Directions: Reproduce word for word the line that contains "Task: Click blue select from computer button" and every line after it to the end of the records, with nothing else added.

==== Data provided

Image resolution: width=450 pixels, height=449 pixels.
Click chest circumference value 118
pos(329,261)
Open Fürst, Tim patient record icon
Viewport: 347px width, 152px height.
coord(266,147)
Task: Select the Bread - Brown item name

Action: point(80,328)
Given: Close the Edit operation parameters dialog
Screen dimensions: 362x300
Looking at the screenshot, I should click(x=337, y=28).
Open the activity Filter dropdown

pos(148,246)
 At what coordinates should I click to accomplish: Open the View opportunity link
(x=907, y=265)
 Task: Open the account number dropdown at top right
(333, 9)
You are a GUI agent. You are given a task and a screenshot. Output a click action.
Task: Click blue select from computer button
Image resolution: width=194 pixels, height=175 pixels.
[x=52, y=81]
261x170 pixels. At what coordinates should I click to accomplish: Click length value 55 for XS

========

Expected answer:
Task: Click blue select from computer button
Image resolution: width=194 pixels, height=175 pixels.
[x=52, y=81]
261x170 pixels. At what coordinates should I click to accomplish: Click length value 55 for XS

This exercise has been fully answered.